'''
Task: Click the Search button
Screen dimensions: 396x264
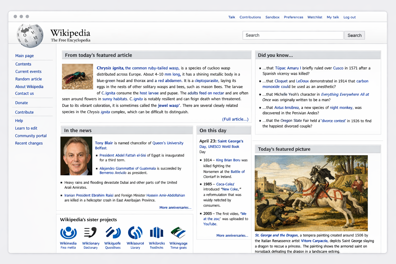Action: coord(354,35)
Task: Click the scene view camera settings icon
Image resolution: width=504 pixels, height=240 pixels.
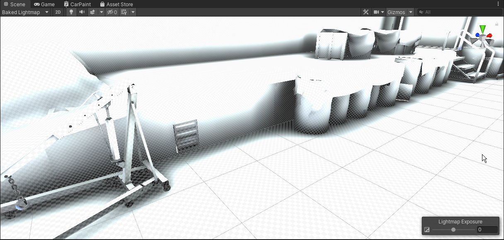Action: (x=376, y=12)
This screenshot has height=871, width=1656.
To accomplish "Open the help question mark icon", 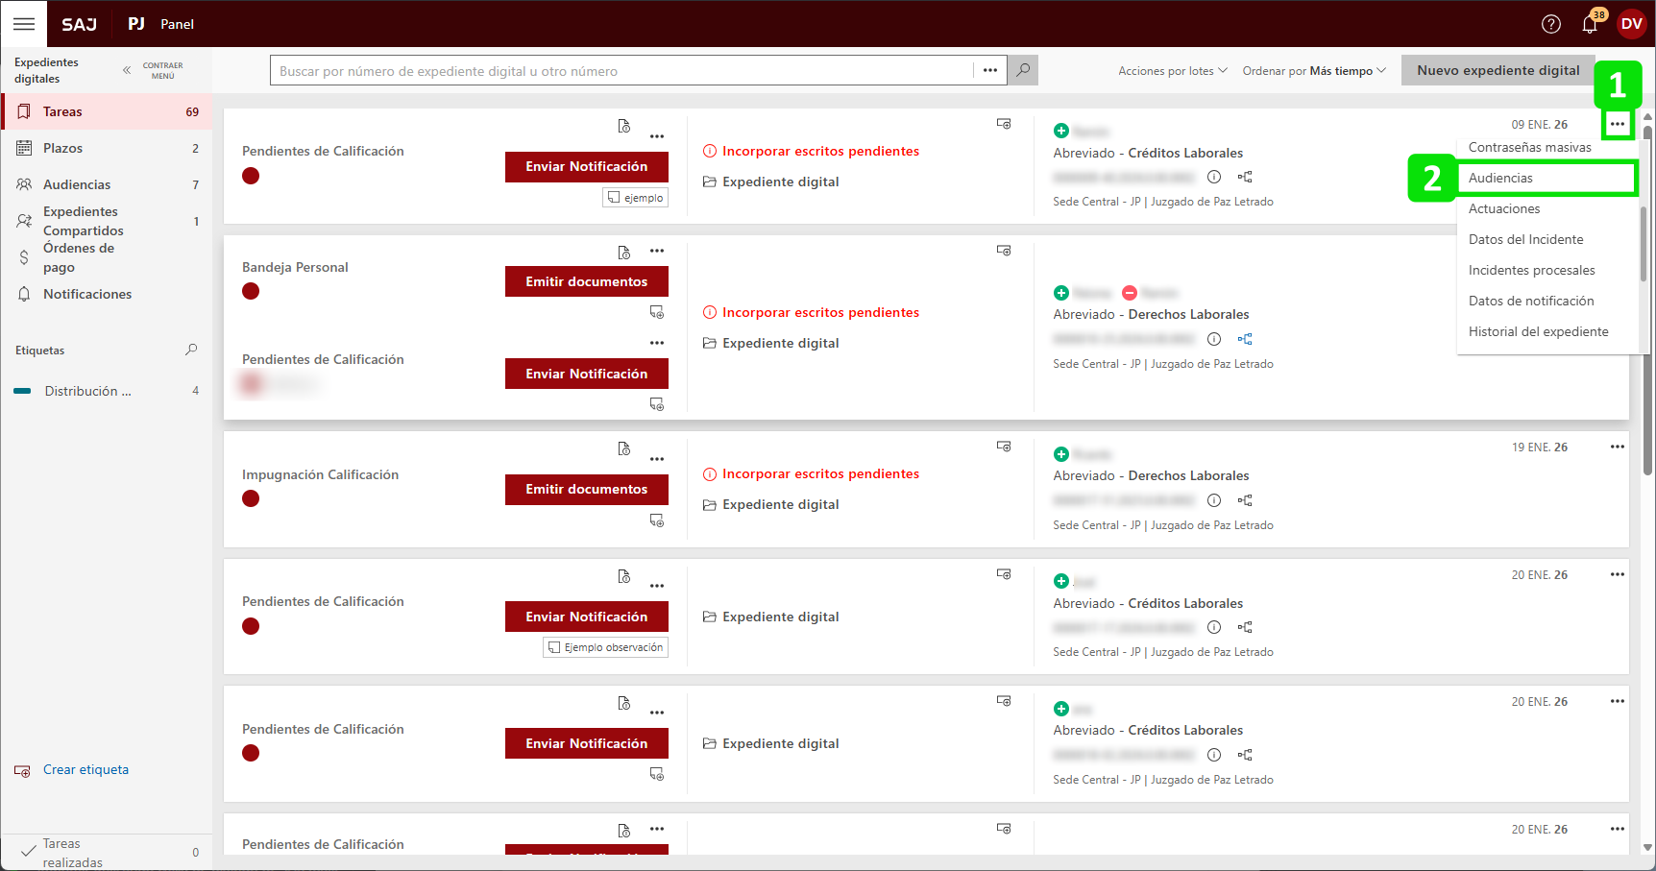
'''
Could you restate every entry above word for word, leaving out the pictures?

Task: Click the Search button
Screen dimensions: 396x264
Action: coord(354,35)
Task: Click the scene view camera settings icon
Image resolution: width=504 pixels, height=240 pixels.
Action: (x=376, y=12)
This screenshot has height=871, width=1656.
To accomplish "Open the help question mark icon", 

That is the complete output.